» **WHAT YOU WILL DO**: Please return the full listing below without altering anything.
INPUT DATA Block Start
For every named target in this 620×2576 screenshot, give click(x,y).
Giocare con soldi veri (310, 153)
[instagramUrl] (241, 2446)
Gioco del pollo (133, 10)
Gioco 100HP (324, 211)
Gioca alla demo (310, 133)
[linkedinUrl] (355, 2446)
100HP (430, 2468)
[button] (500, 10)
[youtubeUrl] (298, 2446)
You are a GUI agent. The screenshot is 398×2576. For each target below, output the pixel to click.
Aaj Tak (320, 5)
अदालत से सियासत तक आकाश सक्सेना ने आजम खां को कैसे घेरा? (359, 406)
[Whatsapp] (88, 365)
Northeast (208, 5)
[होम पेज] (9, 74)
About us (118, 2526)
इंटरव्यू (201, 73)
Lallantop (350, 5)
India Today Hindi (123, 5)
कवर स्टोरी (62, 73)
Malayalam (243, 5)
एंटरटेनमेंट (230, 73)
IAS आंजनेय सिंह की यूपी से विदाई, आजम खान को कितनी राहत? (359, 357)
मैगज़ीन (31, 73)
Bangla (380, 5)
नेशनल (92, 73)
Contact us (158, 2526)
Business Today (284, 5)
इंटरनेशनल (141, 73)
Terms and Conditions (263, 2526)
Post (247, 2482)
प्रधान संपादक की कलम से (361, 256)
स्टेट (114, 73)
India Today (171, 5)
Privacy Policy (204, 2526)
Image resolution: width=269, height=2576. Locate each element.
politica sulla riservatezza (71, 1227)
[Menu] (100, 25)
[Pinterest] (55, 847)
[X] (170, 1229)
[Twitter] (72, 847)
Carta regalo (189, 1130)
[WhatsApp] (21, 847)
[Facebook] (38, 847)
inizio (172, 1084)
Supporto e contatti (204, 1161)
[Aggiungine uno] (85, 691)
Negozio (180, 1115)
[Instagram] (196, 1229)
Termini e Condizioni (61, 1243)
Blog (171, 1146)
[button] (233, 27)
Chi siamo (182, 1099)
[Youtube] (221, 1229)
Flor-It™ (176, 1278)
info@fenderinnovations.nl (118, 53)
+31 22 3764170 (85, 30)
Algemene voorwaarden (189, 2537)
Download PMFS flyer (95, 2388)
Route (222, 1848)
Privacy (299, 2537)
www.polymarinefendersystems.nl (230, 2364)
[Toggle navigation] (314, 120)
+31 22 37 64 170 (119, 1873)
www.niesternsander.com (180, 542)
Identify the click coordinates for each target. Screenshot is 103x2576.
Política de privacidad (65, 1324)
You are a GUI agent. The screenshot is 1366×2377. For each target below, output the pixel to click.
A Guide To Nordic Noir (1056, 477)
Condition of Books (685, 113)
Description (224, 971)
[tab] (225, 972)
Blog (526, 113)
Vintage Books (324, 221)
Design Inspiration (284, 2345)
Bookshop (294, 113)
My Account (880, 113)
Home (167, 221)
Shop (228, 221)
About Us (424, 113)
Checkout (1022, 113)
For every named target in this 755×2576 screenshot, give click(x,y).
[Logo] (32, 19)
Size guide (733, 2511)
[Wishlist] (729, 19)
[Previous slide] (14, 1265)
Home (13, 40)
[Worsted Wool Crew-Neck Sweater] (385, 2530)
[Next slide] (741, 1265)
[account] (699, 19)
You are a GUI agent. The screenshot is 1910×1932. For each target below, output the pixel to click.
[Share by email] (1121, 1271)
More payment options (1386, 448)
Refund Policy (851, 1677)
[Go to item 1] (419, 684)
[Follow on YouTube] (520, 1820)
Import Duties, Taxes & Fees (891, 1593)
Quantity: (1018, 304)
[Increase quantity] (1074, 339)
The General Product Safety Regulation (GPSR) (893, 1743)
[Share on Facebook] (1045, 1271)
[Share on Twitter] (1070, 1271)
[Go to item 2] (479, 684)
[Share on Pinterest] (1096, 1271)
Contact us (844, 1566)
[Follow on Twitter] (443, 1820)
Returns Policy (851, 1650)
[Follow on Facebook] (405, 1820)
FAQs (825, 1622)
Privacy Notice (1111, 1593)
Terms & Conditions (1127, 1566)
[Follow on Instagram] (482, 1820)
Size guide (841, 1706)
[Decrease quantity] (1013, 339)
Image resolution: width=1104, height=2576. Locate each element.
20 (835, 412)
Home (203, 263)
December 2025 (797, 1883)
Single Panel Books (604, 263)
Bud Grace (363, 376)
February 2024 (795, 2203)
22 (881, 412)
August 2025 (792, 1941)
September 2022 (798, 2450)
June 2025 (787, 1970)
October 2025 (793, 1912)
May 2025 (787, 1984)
INPUT DATA Block End
» **RESPONSE BELOW**:
For every named target in this 620×2576 screenshot, give click(x,y).
Giocare con soldi veri (310, 153)
[instagramUrl] (241, 2446)
Gioco del pollo (133, 10)
Gioco 100HP (324, 211)
Gioca alla demo (310, 133)
[linkedinUrl] (355, 2446)
100HP (430, 2468)
[button] (500, 10)
[youtubeUrl] (298, 2446)
You are a GUI agent. The screenshot is 398×2576. For each target below, output the pixel to click.
Aaj Tak (320, 5)
अदालत से सियासत तक आकाश सक्सेना ने आजम खां को कैसे घेरा? (359, 406)
[Whatsapp] (88, 365)
Northeast (208, 5)
[होम पेज] (9, 74)
About us (118, 2526)
इंटरव्यू (201, 73)
Lallantop (350, 5)
India Today Hindi (123, 5)
कवर स्टोरी (62, 73)
Malayalam (243, 5)
एंटरटेनमेंट (230, 73)
IAS आंजनेय सिंह की यूपी से विदाई, आजम खान को कितनी राहत? (359, 357)
मैगज़ीन (31, 73)
Bangla (380, 5)
नेशनल (92, 73)
Contact us (158, 2526)
Business Today (284, 5)
इंटरनेशनल (141, 73)
Terms and Conditions (263, 2526)
Post (247, 2482)
प्रधान संपादक की कलम से (361, 256)
स्टेट (114, 73)
India Today (171, 5)
Privacy Policy (204, 2526)
Image resolution: width=269, height=2576. Locate each element.
politica sulla riservatezza (71, 1227)
[Menu] (100, 25)
[Pinterest] (55, 847)
[X] (170, 1229)
[Twitter] (72, 847)
Carta regalo (189, 1130)
[WhatsApp] (21, 847)
[Facebook] (38, 847)
inizio (172, 1084)
Supporto e contatti (204, 1161)
[Aggiungine uno] (85, 691)
Negozio (180, 1115)
[Instagram] (196, 1229)
Termini e Condizioni (61, 1243)
Blog (171, 1146)
[button] (233, 27)
Chi siamo (182, 1099)
[Youtube] (221, 1229)
Flor-It™ (176, 1278)
info@fenderinnovations.nl (118, 53)
+31 22 3764170 (85, 30)
Algemene voorwaarden (189, 2537)
Download PMFS flyer (95, 2388)
Route (222, 1848)
Privacy (299, 2537)
www.polymarinefendersystems.nl (230, 2364)
[Toggle navigation] (314, 120)
+31 22 37 64 170 (119, 1873)
www.niesternsander.com (180, 542)
Identify the click coordinates for each target. Screenshot is 103x2576.
Política de privacidad (65, 1324)
You are a GUI agent. The screenshot is 1366×2377. For each target below, output the pixel to click.
A Guide To Nordic Noir (1056, 477)
Condition of Books (685, 113)
Description (224, 971)
[tab] (225, 972)
Blog (526, 113)
Vintage Books (324, 221)
Design Inspiration (284, 2345)
Bookshop (294, 113)
My Account (880, 113)
Home (167, 221)
Shop (228, 221)
About Us (424, 113)
Checkout (1022, 113)
For every named target in this 755×2576 screenshot, give click(x,y).
[Logo] (32, 19)
Size guide (733, 2511)
[Wishlist] (729, 19)
[Previous slide] (14, 1265)
Home (13, 40)
[Worsted Wool Crew-Neck Sweater] (385, 2530)
[Next slide] (741, 1265)
[account] (699, 19)
You are a GUI agent. The screenshot is 1910×1932. For each target below, output the pixel to click.
[Share by email] (1121, 1271)
More payment options (1386, 448)
Refund Policy (851, 1677)
[Go to item 1] (419, 684)
[Follow on YouTube] (520, 1820)
Import Duties, Taxes & Fees (891, 1593)
Quantity: (1018, 304)
[Increase quantity] (1074, 339)
The General Product Safety Regulation (GPSR) (893, 1743)
[Share on Facebook] (1045, 1271)
[Share on Twitter] (1070, 1271)
[Go to item 2] (479, 684)
[Share on Pinterest] (1096, 1271)
Contact us (844, 1566)
[Follow on Twitter] (443, 1820)
Returns Policy (851, 1650)
[Follow on Facebook] (405, 1820)
FAQs (825, 1622)
Privacy Notice (1111, 1593)
Terms & Conditions (1127, 1566)
[Follow on Instagram] (482, 1820)
Size guide (841, 1706)
[Decrease quantity] (1013, 339)
Image resolution: width=1104, height=2576. Locate each element.
20 (835, 412)
Home (203, 263)
December 2025 (797, 1883)
Single Panel Books (604, 263)
Bud Grace (363, 376)
February 2024 (795, 2203)
22 (881, 412)
August 2025 (792, 1941)
September 2022 (798, 2450)
June 2025 (787, 1970)
October 2025 (793, 1912)
May 2025 (787, 1984)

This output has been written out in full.